Day Trading Options in IRA Accounts

Although individual retirement accounts encourage long-term investing and saving, no rule prohibits short-term trading. Day traders normally buy and sell frequently and exit daily trading without owning any investments. You can shield your option trading from current taxes by using an IRA, but you must follow certain rules.

Options Trading

Option buyers have the right to buy or sell underlying securities or commodities for a set price on or before an expiration date. Option sellers may be forced to sell or buy underlying securities under certain conditions. Option trading varies from low-risk income-producing strategies to high-risk, high-reward gambles. Your trading strategies are limited by the option trading level your broker assigns you. Certain option trades can lose more than your original investment, leading to a negative account balance that is, in effect, a loan from your broker.
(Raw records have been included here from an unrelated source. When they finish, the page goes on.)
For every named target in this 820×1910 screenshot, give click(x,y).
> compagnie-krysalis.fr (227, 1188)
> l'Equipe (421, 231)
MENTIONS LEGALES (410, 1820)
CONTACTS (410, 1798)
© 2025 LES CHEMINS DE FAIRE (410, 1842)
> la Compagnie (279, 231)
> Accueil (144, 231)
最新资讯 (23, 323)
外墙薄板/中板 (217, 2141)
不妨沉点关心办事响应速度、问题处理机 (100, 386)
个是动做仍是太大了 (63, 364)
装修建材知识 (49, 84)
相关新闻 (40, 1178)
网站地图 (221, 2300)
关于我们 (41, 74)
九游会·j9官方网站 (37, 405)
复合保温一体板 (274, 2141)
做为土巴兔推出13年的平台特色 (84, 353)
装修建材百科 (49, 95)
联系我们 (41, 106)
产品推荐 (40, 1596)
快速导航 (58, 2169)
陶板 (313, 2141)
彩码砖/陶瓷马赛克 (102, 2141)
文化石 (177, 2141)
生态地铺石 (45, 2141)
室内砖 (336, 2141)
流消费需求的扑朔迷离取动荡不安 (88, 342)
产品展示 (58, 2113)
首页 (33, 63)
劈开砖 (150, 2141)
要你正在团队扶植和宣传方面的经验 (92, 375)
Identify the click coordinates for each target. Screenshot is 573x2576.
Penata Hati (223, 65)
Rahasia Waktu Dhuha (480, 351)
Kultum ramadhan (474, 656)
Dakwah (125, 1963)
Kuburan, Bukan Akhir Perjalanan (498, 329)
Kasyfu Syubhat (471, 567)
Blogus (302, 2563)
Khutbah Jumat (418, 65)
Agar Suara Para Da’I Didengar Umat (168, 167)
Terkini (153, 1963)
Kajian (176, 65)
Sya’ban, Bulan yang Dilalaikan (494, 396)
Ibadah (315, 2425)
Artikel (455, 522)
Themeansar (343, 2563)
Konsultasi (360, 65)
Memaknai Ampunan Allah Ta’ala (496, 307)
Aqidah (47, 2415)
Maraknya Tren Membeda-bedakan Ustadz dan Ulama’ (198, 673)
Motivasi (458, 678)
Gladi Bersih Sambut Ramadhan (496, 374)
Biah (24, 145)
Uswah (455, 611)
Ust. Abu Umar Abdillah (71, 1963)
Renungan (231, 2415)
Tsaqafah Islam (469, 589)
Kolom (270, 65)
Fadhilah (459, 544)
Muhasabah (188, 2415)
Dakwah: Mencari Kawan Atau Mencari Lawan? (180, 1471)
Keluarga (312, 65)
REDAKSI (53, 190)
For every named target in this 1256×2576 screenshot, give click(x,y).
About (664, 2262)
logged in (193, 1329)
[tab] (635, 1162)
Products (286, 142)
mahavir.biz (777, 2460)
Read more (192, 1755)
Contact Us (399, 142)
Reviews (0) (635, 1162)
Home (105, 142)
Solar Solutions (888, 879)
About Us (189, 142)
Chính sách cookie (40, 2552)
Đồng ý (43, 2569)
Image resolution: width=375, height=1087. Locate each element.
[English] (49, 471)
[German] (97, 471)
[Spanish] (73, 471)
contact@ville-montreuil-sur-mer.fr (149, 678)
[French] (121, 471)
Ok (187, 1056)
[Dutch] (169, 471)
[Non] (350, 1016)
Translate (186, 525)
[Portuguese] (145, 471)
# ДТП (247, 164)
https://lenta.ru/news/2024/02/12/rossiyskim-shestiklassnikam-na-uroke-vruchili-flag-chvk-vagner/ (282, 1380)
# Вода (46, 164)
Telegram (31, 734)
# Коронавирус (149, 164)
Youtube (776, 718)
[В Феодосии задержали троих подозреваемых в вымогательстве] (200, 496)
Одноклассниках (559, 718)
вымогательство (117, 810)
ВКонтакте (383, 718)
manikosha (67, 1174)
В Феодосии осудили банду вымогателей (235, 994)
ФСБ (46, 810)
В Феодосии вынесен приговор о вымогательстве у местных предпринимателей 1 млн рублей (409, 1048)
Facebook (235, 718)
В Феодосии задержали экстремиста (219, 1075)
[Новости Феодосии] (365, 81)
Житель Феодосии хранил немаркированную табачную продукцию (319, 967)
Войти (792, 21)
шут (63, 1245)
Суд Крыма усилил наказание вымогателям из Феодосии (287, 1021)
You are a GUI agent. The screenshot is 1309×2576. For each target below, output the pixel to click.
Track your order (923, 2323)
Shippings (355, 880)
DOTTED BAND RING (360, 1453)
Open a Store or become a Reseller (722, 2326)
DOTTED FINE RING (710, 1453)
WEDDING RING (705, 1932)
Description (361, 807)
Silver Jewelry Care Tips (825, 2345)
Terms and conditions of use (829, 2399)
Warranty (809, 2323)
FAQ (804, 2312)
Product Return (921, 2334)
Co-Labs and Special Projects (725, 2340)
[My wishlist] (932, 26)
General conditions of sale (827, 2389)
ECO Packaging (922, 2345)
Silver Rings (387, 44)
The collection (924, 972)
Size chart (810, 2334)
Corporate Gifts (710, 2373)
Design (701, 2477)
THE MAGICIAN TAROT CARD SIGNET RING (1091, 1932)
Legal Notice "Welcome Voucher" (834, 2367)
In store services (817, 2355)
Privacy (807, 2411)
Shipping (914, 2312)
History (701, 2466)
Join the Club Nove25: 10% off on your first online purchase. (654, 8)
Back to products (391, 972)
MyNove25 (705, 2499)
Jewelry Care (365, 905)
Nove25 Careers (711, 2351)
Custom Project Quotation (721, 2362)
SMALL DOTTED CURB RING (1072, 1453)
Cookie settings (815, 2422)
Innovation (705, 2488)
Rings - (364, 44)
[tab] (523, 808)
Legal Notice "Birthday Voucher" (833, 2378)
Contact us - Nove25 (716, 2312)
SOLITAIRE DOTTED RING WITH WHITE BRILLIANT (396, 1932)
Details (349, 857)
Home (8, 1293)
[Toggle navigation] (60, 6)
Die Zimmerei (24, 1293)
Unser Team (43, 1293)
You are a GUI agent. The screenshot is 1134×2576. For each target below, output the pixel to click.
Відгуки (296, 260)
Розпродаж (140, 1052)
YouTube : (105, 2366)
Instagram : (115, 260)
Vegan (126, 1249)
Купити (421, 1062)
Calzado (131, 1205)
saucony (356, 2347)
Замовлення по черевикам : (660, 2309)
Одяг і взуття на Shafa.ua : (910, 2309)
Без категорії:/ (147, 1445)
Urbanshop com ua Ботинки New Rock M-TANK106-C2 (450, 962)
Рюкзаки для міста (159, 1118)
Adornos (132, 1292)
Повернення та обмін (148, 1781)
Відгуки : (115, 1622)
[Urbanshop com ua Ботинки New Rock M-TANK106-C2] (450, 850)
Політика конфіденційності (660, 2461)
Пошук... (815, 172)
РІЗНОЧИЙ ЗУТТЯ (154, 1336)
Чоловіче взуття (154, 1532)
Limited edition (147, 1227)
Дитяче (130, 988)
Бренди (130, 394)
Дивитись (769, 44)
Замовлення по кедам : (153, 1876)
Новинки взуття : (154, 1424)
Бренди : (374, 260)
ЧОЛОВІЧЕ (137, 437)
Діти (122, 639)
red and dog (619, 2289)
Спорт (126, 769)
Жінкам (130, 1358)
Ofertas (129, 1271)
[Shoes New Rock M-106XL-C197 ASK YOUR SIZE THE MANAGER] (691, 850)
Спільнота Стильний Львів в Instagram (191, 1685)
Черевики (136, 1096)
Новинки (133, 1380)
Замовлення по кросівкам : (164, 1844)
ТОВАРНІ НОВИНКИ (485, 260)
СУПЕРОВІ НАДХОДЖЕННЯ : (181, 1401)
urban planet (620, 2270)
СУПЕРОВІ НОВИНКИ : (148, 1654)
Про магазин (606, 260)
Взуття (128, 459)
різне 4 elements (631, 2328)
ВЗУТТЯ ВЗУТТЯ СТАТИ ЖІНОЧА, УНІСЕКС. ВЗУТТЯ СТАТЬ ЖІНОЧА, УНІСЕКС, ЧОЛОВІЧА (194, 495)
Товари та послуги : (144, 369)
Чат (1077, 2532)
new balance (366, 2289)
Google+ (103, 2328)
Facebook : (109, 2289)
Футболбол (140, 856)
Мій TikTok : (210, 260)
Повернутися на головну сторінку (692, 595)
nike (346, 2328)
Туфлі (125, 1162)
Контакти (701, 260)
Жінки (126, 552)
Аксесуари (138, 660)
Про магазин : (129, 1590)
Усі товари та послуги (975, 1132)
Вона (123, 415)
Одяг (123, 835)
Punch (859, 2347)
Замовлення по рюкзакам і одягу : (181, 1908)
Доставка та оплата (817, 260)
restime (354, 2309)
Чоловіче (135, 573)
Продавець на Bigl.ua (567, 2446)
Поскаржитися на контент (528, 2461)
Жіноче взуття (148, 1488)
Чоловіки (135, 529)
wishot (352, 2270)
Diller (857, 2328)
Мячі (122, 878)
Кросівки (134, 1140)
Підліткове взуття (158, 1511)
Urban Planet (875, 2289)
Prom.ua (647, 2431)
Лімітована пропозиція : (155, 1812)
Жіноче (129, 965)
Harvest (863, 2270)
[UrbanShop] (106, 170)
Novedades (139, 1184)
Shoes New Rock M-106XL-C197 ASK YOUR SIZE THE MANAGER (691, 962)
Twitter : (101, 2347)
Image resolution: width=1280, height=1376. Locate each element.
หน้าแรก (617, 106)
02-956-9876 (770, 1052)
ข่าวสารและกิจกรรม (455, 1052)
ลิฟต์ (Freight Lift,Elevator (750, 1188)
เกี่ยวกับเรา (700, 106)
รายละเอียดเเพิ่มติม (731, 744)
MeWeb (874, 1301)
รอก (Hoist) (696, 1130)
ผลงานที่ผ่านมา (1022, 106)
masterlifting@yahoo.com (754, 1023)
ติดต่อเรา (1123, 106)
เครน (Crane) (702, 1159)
IRAs aren't allowed to use these trading levels.

Prohibited Transactions

The Internal Revenue Service bans you from borrowing from your IRA or pledging it to secure a loan. This means that your IRA can’t use trading margin, which is money a broker lends to help pay for investments. You can make option trades that might result in a negative account balance, but only in a margin account. Therefore, if you day trade options in your IRA, you are limited to trades that your broker permits in a cash account. For example, you can’t sell naked options in an IRA.

Freeriding

The U.S. Federal Reserve Board’s Regulation T prohibits a practice called “freeriding” that occurs when you sell a security in a cash account before you pay for it. This can cramp a day-trader’s style because you must wait three days to receive any money from an option trade. This delay is a result of the three-day settlement period used for U.S. trading. An IRA account is normally allowed to buy securities using money that hasn't settled, even though this is a mild form of margin. Rapid-fire day trading might cause you to buy and sell options with unsettled money, resulting in a freeriding violation.

Example of Freeriding

Suppose you buy an option in the morning and sell it in the afternoon. You then buy another option even though your account’s cash balance is less than the purchase price. You broker will let you to do this based on the money you’ll be receiving when the first option settles in three days. However, if you sell the second option before the first one settles, you've violated the freeriding regulation. Your broker will freeze your cash account for 90 days. You can still trade in a frozen account, but you must shell out the cash upfront.